David Hockney - Limited Edition Prints

Tanya Baxter Contemporary
Jan 3, 2019 11:35AM

David Hockney - iPad drawing untitled, 516, 2010, 8 color inkjet print on cotton-fibre archival paper, 56 x 43.18 cm, edition of 250, signed verso

David Hockney - iPad drawing, untitled, 329 [Lilacs], ink-jet print on cotton-fibre archival paper, 56 x 43.18 cm, edition of 250, signed verso

A Bigger Book, Taschen's Sumo-sized David Hockney monograph is a spectacular stock of more than 60 years of Hockney's work. From his teenage days at Bradford School of Art, through his breaktrhough in 1960s Swinging London, life by Los Angeles Pools in the 1970s, up to his recent extensive series of portraits, iPad drawings and Yorkshire landscapes.

Hockney's images unfurl in a blaze of blues, pinks, greens, and oranges, we are spellbound by the artist's vibrancy as a colorist and his extraordinary sense of the conditions of the world that surrounds us. Through his restless interrogation of perception and representation, we witness the mellow sheen of light on a muddy Yorkshire puddle, the ochre enormities of A Bigger Grand Canyon, the rustic majesty of Bigger Trees near Warter. These are joined by the artist's drawings, photo-composites, multi-perspective collages, stage designs, multi-camera video works, and iPad drawings, each a panoply of looking and showing in different styles and media.

David Hockney - Celia, 8365 Melrose Avenue, Hollywood, 1973, lithograph, edition of 46, 121 x 80.5 cm

Hockney first encountered Picasso's work on a visit to London as an art student in 1954, and when an important Picasso show was mounted at the Tate in 1960, Hockney, then a student at the Royal Academy of Art, visited the exhibition eight times. Yet in spite of this early enthusiasm it was not until the 1970s that the first pictorial references to the Spanish master started to appear in his paintings and prints.

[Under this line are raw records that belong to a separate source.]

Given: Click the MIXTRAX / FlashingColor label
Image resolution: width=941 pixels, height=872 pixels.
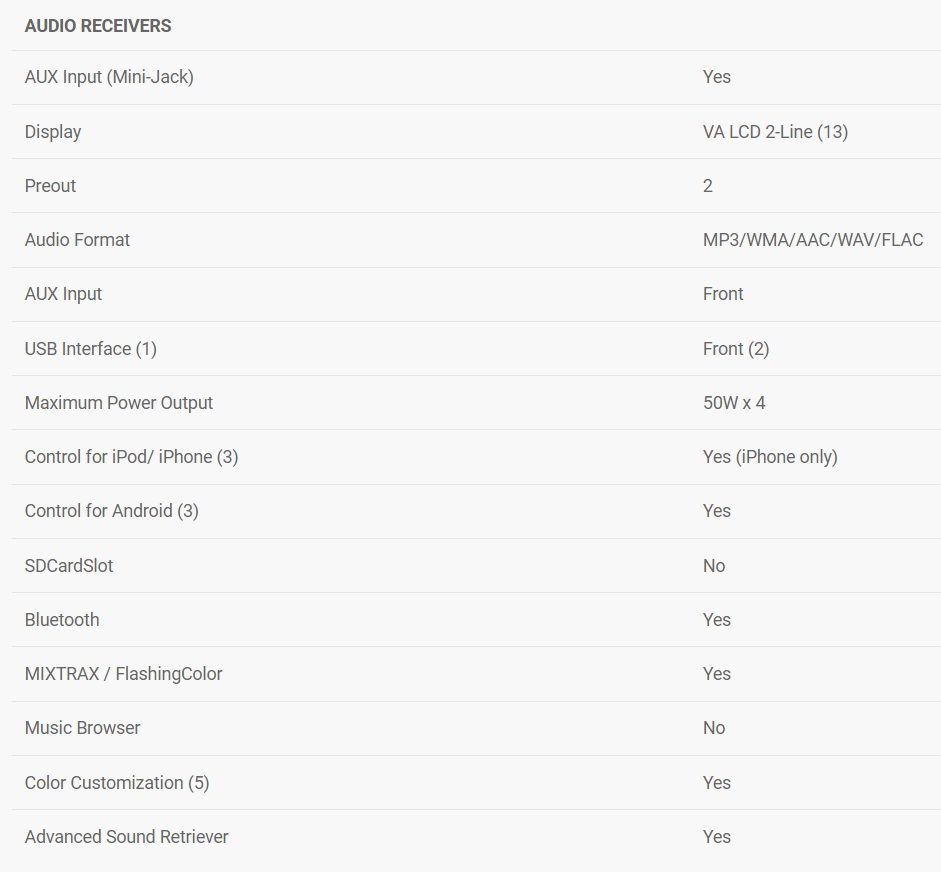Looking at the screenshot, I should (123, 674).
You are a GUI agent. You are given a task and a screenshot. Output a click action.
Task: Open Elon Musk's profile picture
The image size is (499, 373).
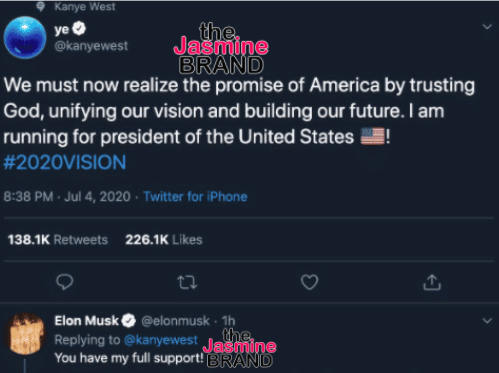pos(25,334)
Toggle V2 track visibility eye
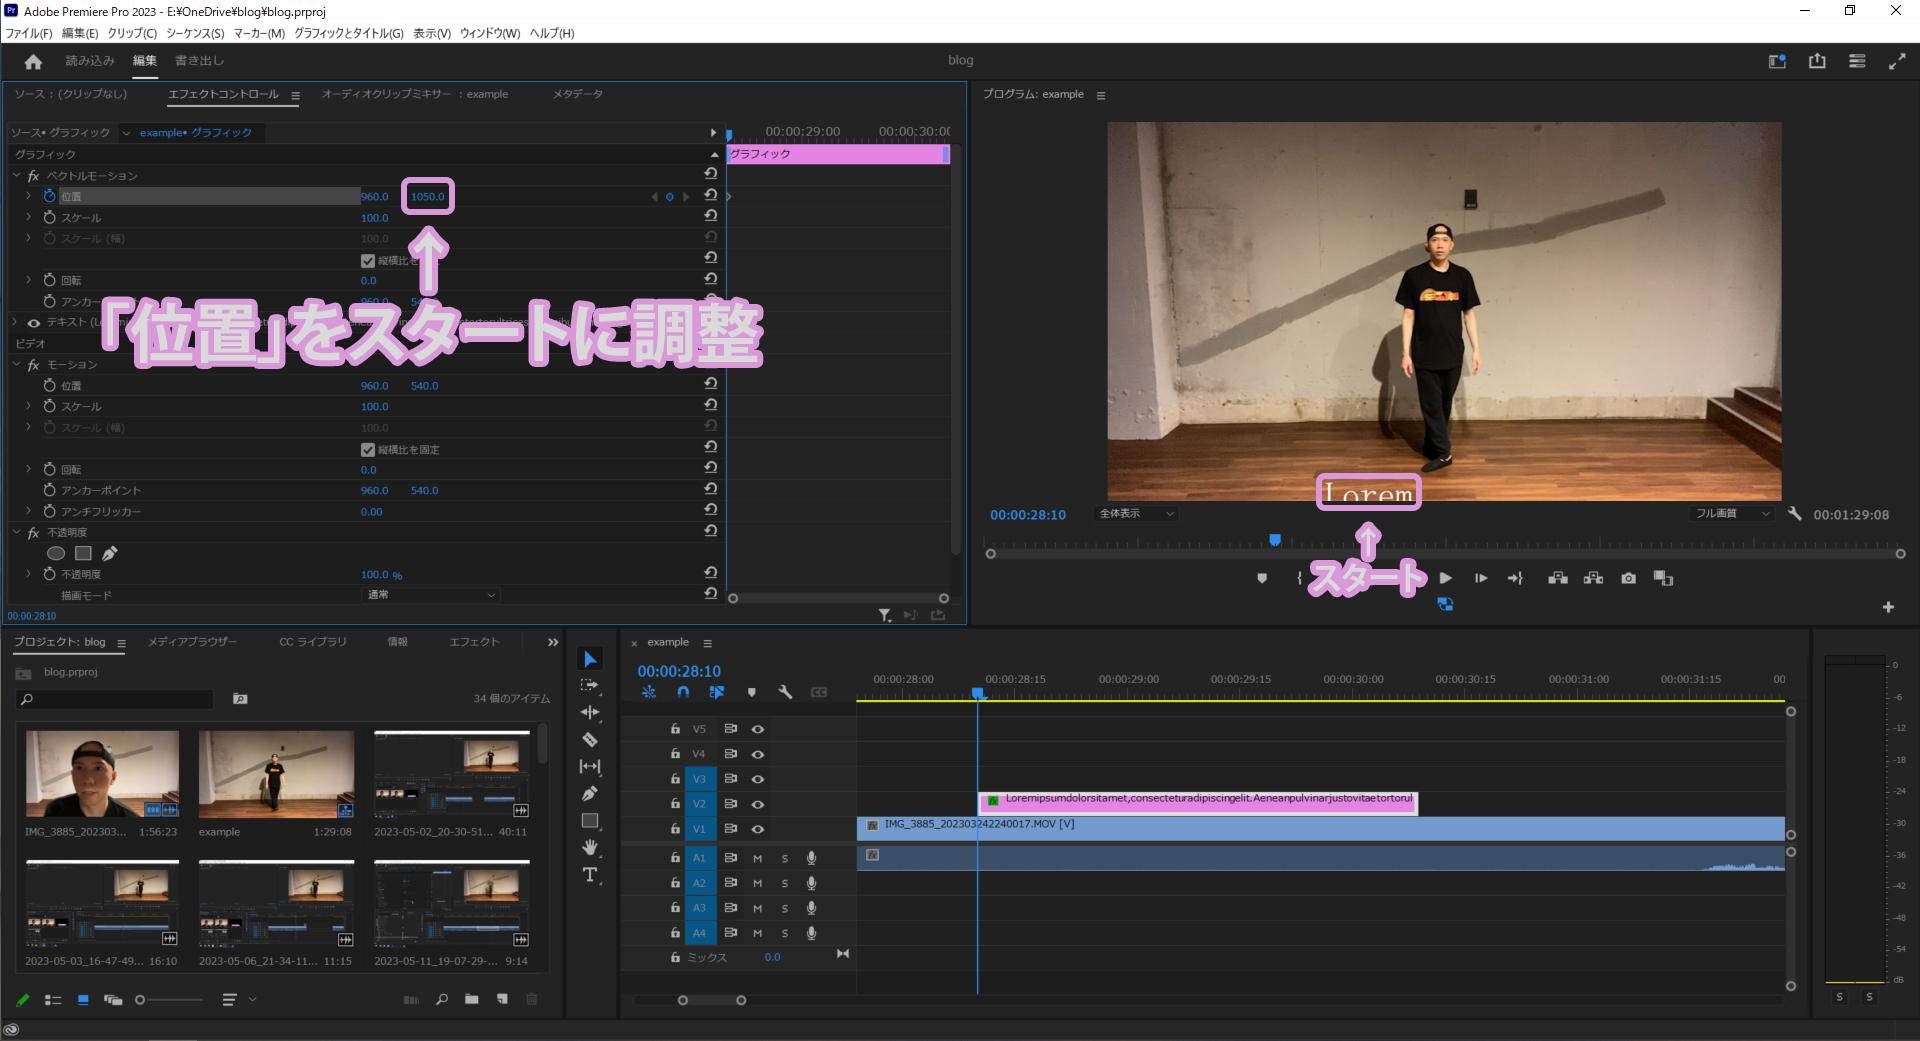This screenshot has width=1920, height=1041. (x=758, y=804)
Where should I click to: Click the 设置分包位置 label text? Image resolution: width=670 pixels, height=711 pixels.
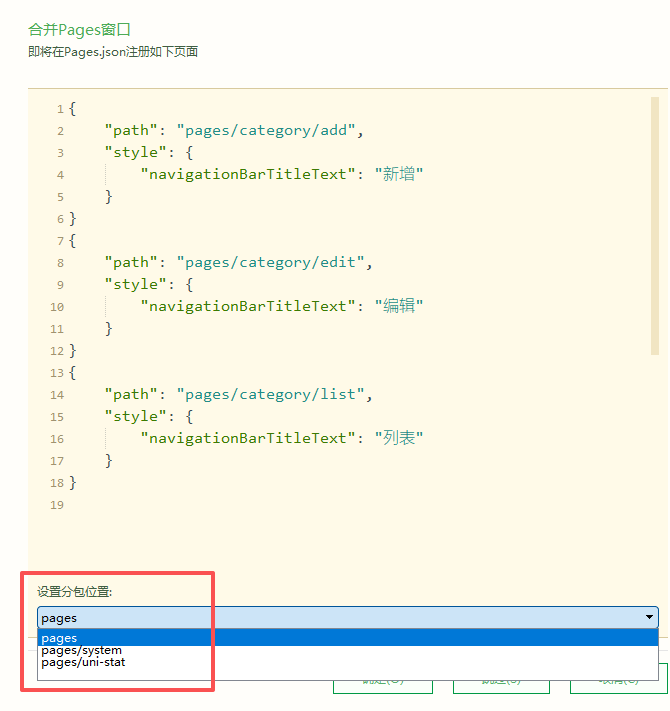[x=75, y=591]
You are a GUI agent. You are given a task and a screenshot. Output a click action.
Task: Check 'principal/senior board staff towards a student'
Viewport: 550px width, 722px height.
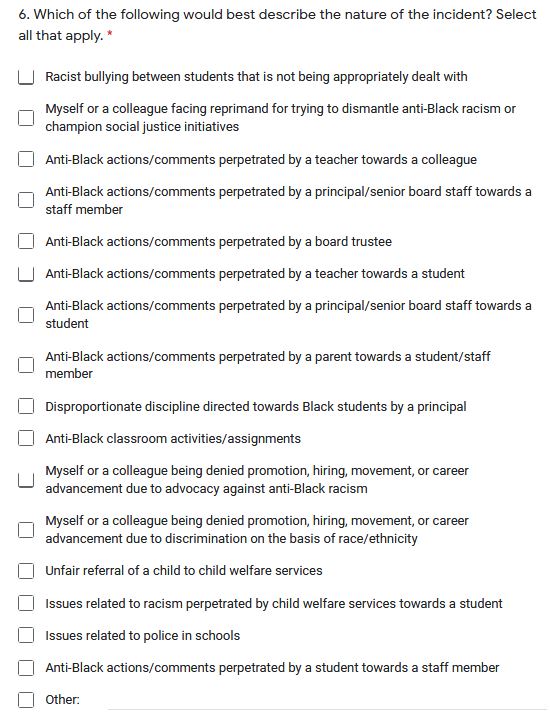(x=26, y=315)
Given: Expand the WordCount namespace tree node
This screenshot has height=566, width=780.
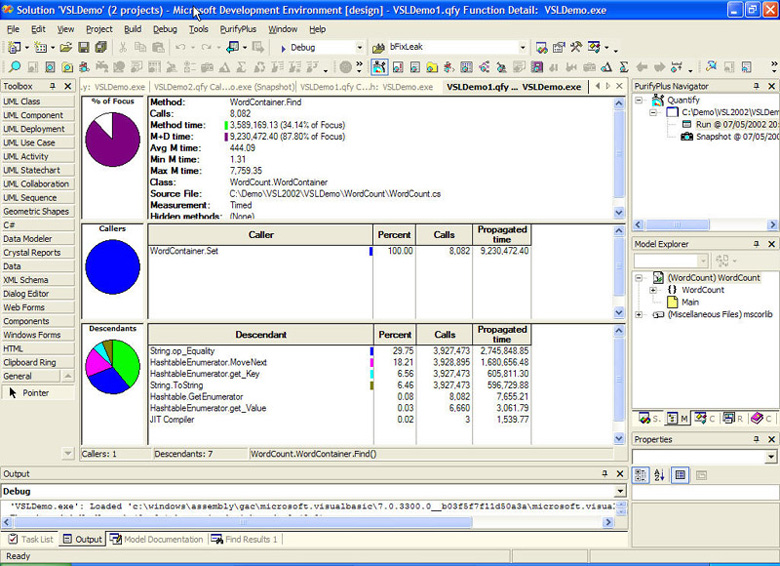Looking at the screenshot, I should (x=653, y=290).
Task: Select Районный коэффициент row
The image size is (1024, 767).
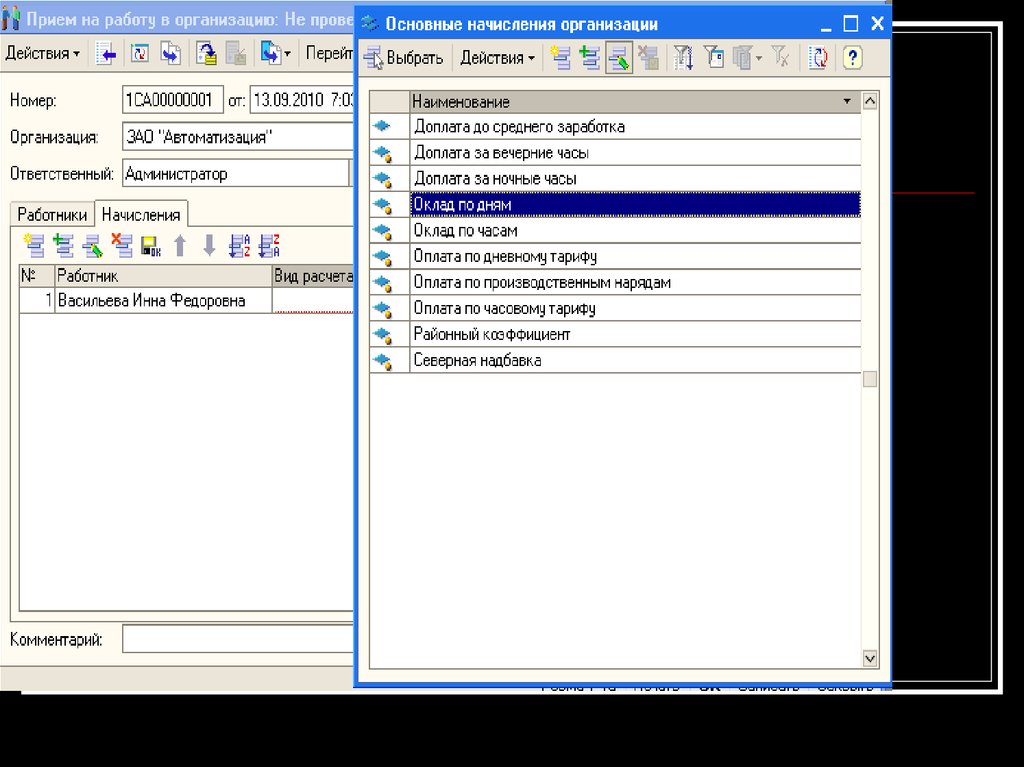Action: 492,334
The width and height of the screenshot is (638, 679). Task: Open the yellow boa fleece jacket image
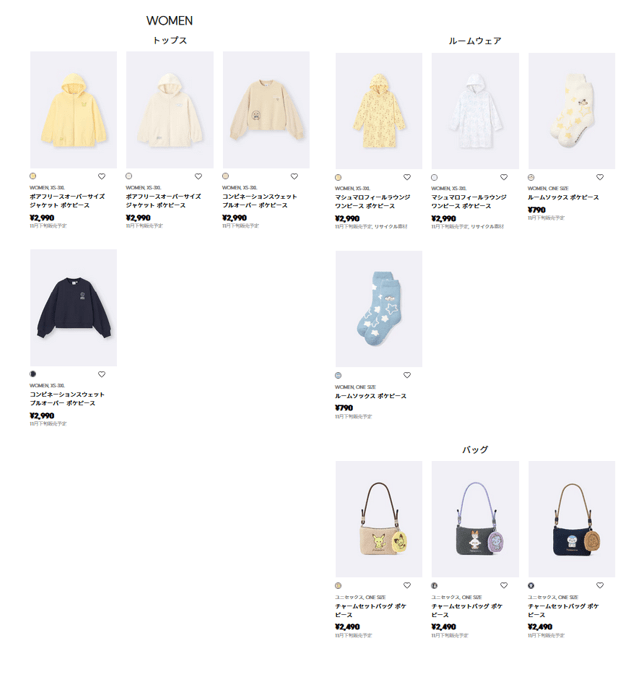pyautogui.click(x=73, y=110)
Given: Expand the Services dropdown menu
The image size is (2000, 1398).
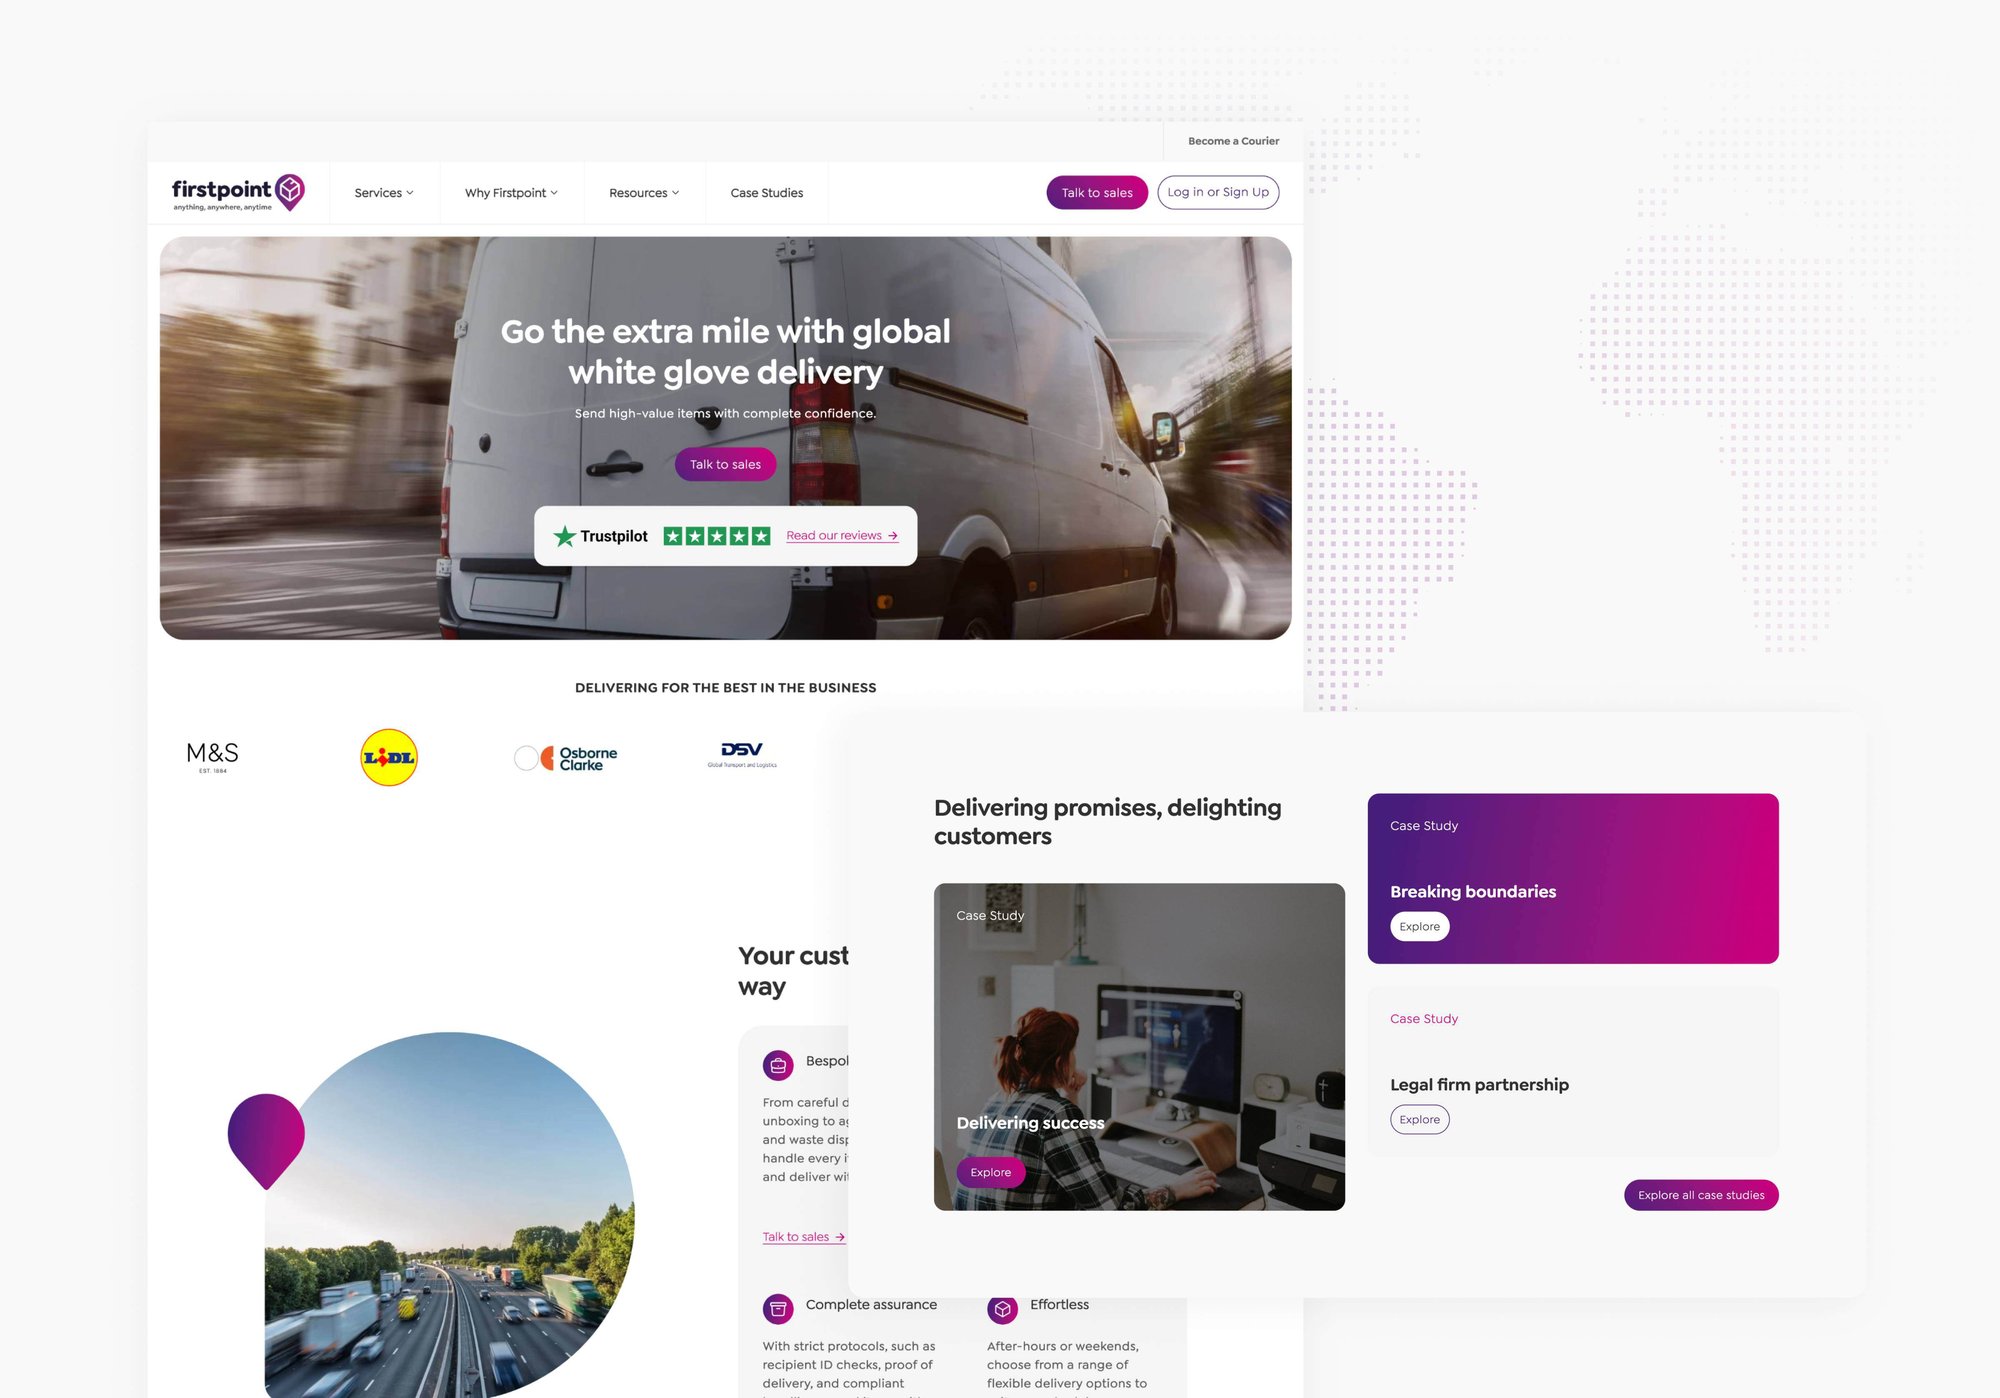Looking at the screenshot, I should [381, 193].
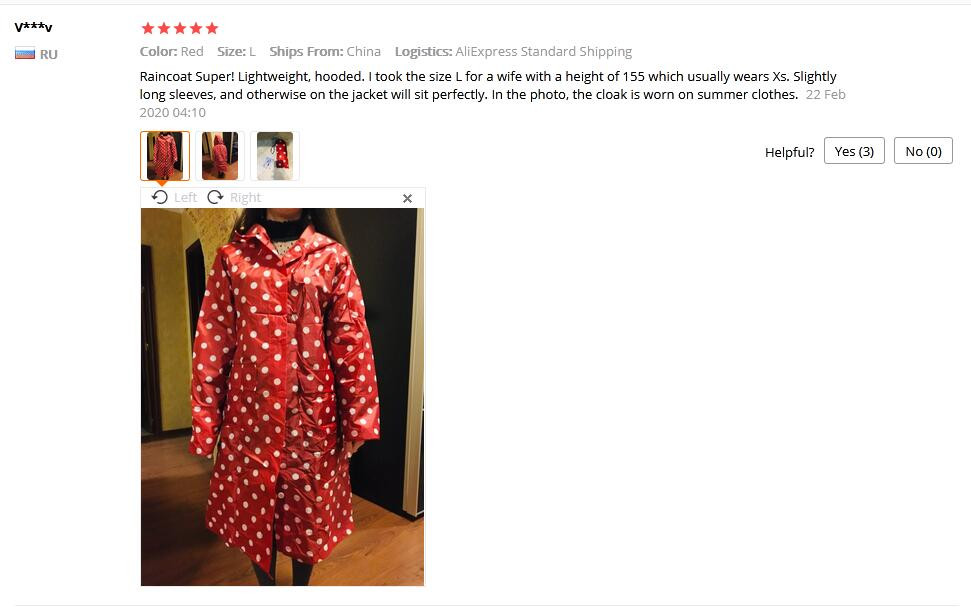The image size is (971, 607).
Task: Click 'AliExpress Standard Shipping' logistics text
Action: (544, 51)
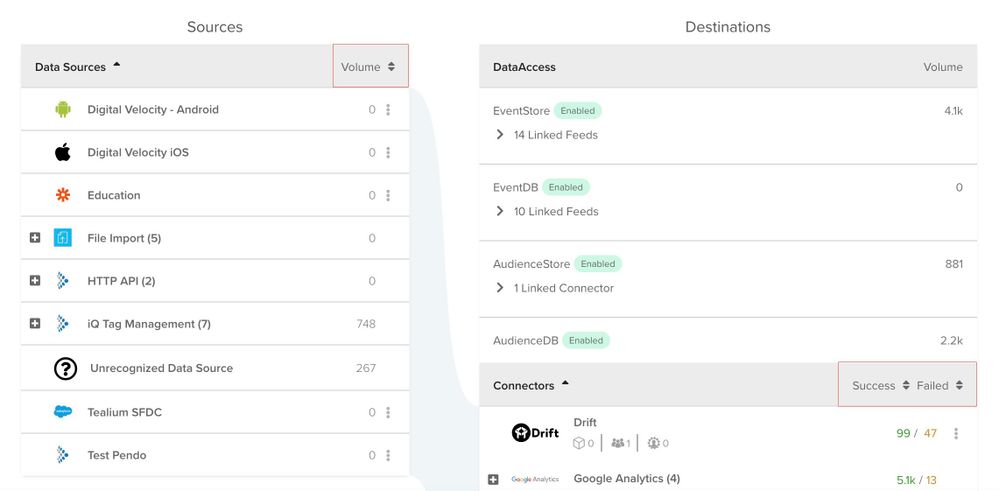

When Picasso died in 1973 Hockney was invited to contribute a print to the porfolio Homage to Picasso. Deciding to make an etching he went to the studio of Aldo Crommelynck, Picasso's master printer, in Paris. It was under Crommellynck's tutelage that Hockney learnt about the sugar lift aquatint, a method used extensively by Picasso, as well as colour etching techniques which he would use later in The Blue Guitar to great effect.

Having long intended to experiment with Cubism, it was the discovery in 1976 of a poem inspired by Picasso's painting The Old Guitarists (1930) by the American poet Wallace Stevens which would lead to Hockney's great early homage to the Spanish master's art, The Blue Guitar.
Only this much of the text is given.